Using the last of his phone cards and reading her number from a piece of paper, Brunetti called Mitri’s widow and, as he had on the day after Mitri’s death, listened to a recorded message saying that the family, burdened with grief, was accepting no messages. He switched the phone to the other ear and searched in his pocket until he found a piece of paper with Mitri’s brother’s number, but there, too, he heard only a message. On a whim, he decided to pass by Mitri’s apartment and see if anyone else from the family was there.
He took the 82 to San Marcuola and easily found his way to the building. He rang the bell and soon heard a man’s voice on the intercom, asking who he was. He said he was from the police, gave his rank but not his name, heard nothing for a moment, then was told to come in. The salt was still busy with its corrosive work, and paint and plaster lay in small piles on the stairs as before.
At the top a man in a dark suit stood just inside the open door. He was tall and very thin, with a narrow face and short dark hair just going grey at the temples. When he saw Brunetti, he stepped back to allow him to enter and extended his hand. ‘I’m Sandro Bonaventura,’ he said, ‘Paolo’s brother-in-law.’ Like his sister, he chose to speak Italian, not Veneziano, though the underlying accent was audible.
Brunetti shook hands and, still not giving his name, entered the apartment. Bonaventura led him into a large room at the end of the short corridor. He noticed that the floor in this room was covered with what looked like the original oak boards, not parquet, and the curtains in front of the double windows appeared to be genuine Fortuny cloth.
Bonaventura motioned to a chair and, when Brunetti was seated, sat opposite him. ‘My sister isn’t here,’ he began. ‘She and her granddaughter have gone to stay a few days with my wife.’
‘I had hoped to speak to her,’ Brunetti said. ‘Have you any idea when she’ll be back?’
Bonaventura shook his head. ‘She and my wife are very close, as close as sisters, so we asked her to come and stay with us when . . . when this happened.’ He looked down at his hands and shook his head slowly, then up again and met Brunetti’s eyes. ‘I can’t believe it happened, not to Paolo. There was no reason, none at all.’
‘There very often isn’t any reason, if a person comes in on a robber and he panics ...’
‘You think it was a robbery? What about the note?’ Bonaventura asked.
Brunett
i paused before he answered, ‘It could be that the robber chose him because of the publicity caused by the travel agency.
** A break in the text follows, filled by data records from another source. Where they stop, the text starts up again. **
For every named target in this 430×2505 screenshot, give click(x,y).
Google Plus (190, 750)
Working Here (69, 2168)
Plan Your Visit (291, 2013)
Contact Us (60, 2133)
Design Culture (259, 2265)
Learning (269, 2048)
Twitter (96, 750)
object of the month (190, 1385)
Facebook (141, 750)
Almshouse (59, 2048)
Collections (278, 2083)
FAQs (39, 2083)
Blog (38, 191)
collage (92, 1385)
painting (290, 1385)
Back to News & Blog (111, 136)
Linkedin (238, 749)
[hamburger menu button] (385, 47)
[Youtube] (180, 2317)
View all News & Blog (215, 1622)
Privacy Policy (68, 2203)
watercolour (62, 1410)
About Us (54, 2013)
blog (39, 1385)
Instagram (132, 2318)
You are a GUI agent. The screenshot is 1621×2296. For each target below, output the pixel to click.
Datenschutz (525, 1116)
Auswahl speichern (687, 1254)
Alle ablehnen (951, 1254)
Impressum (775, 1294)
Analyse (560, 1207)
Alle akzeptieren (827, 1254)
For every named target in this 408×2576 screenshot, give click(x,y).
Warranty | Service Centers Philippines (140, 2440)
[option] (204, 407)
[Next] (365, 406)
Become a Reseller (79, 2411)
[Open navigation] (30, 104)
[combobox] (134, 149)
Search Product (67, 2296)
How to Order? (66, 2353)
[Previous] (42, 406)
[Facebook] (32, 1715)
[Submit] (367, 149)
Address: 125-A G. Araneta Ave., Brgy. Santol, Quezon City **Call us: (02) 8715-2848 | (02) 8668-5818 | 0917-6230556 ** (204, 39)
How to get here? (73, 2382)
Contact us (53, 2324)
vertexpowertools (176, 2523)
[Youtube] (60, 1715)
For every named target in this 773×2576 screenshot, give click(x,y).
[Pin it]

He could have had the note with him, planned to leave it there after the robbery.’
‘But why bother?’
Brunetti had no idea at all and found the suggestion ridiculous. ‘To divert us from looking for a professional thief,’ he invented.
‘That’s impossible,’ Bonaventura said. ‘Paolo was killed by some fanatic who thought he was responsible for something he had no idea was going on. My sister’s life has been ruined. It’s just crazy. Don’t talk to me about thieves who come equipped with notes and don’t waste your time going around looking for them. You should be looking for the crazy person who did this.’